Abstract: Novel pharmacotherapies that improve outcomes for individuals with stress-related psychiatric disorders are needed. The neurohormone oxytocin (OT) is a promising candidate given its influence on the social-emotional brain. In this review, we present an overview of evidence supporting OT's utility for treating major depressive disorder and posttraumatic stress disorder. We first discuss endogenous OT, which research suggests is not yet a reliable biomarker of stress-related disorders. Second, we review effects of intranasal (IN) OT on processes relevant to stress-related disorders in healthy populations (anhedonia, reward processing, psychosocial stress reactivity, fear/anxiety, and social behavior) and their neurobiological mechanisms (e.g., the salience network and hypothalamic-pituitary-adrenal axis). Third, we present the sparse but promising findings from clinical populations, followed by discussion of critical moderating variables to consider in the service of maximizing the therapeutic potential of OT (e.g., patient sex and child maltreatment). We also identify heterogeneous findings and limitations of existing research, including reliance on single-dose studies in psychiatrically healthy samples and unanswered questions regarding the effectiveness of IN drug delivery and dosing schedules. Well-controlled multidose studies including women and measures of potentially moderating variables are sorely needed and would inform our understanding of the utility of OT for preventing and treating stress-related psychiatric disorders.

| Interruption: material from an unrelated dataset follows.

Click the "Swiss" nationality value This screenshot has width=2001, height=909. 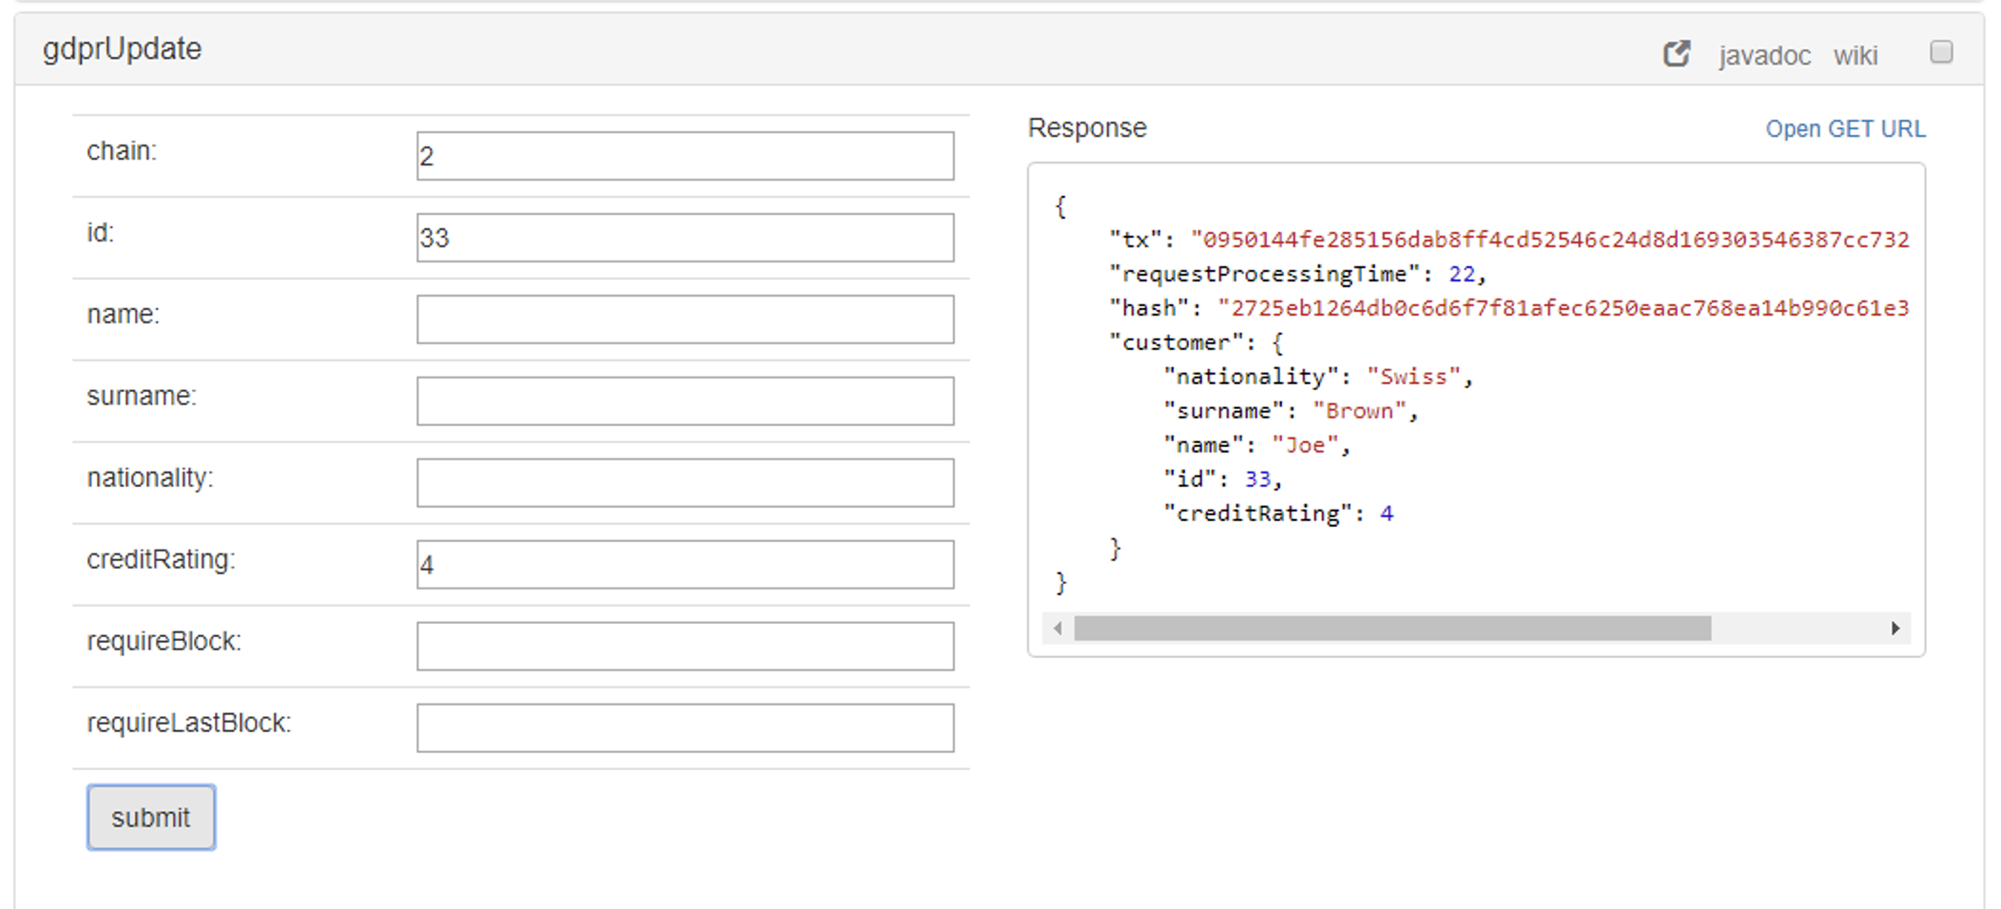point(1412,377)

Child Maltreatment Is Associated with a Reduction of the Oxytocin Receptor in Peripheral Blood Mononuclear Cells

Abstract: Background: Child maltreatment (CM) and attachment experiences are closely linked to alterations in the human oxytocin (OXT) system. However, human data about oxytocin receptor (OXTR) protein levels are lacking. Therefore, we investigated oxytocin receptor (OXTR) protein levels in circulating immune cells and related them to circulating levels of OXT in peripheral blood. We hypothesized reduced OXTR protein levels, associated with both, experiences of CM and an insecure attachment representation. Methods: OXTR protein expressions were analyzed by western blot analyses in peripheral blood mononuclear cells (PBMC) and plasma OXT levels were determined by radioimmunoassay (RIA) in 49 mothers. We used the Childhood Trauma Questionnaire (CTQ) to assess adverse childhood experiences. Attachment representations (secure vs. insecure) were classified using the Adult Attachment Projective Picture System (AAP) and levels of anxiety and depression were assessed with the German version of the Hospital Depression and Anxiety scale (HADS-D). Results: CM-affected women showed significantly lower OXTR protein expression with significantly negative correlations between the OXTR protein expression and the CTQ sum score, whereas plasma OXT levels showed no significant differences in association with CM. Lower OXTR protein expression in PBMC were particularly pronounced in the group of insecurely attached mothers compared to the securely attached group. Anxiety levels were significantly higher in CM-affected women. Conclusion: This study demonstrated a significant association between CM and an alteration of OXTR protein expression in human blood cells as a sign for chronic, long-lasting alterations in this attachment-related neurobiological system.